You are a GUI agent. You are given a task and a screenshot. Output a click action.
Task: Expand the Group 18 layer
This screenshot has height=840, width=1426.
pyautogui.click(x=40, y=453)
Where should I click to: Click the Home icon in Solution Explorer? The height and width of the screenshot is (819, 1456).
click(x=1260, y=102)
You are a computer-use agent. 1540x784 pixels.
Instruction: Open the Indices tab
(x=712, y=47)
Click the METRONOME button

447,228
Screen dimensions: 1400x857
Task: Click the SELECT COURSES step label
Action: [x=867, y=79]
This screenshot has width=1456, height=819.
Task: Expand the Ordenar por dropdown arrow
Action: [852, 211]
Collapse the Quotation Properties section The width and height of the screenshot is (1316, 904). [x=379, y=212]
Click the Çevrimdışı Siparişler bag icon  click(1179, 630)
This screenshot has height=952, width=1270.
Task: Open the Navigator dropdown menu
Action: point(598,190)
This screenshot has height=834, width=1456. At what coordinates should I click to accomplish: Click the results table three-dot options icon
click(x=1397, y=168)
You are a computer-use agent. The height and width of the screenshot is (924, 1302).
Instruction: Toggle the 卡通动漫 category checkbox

**Try it**
Write the lines out verbatim, from the one with "This screenshot has height=834, width=1456." through the last line of the entries, and stop there.

**Output**
This screenshot has height=834, width=1456. At what coordinates should I click to accomplish: Click the results table three-dot options icon
click(x=1397, y=168)
You are a computer-use agent. The height and width of the screenshot is (924, 1302).
Instruction: Toggle the 卡通动漫 category checkbox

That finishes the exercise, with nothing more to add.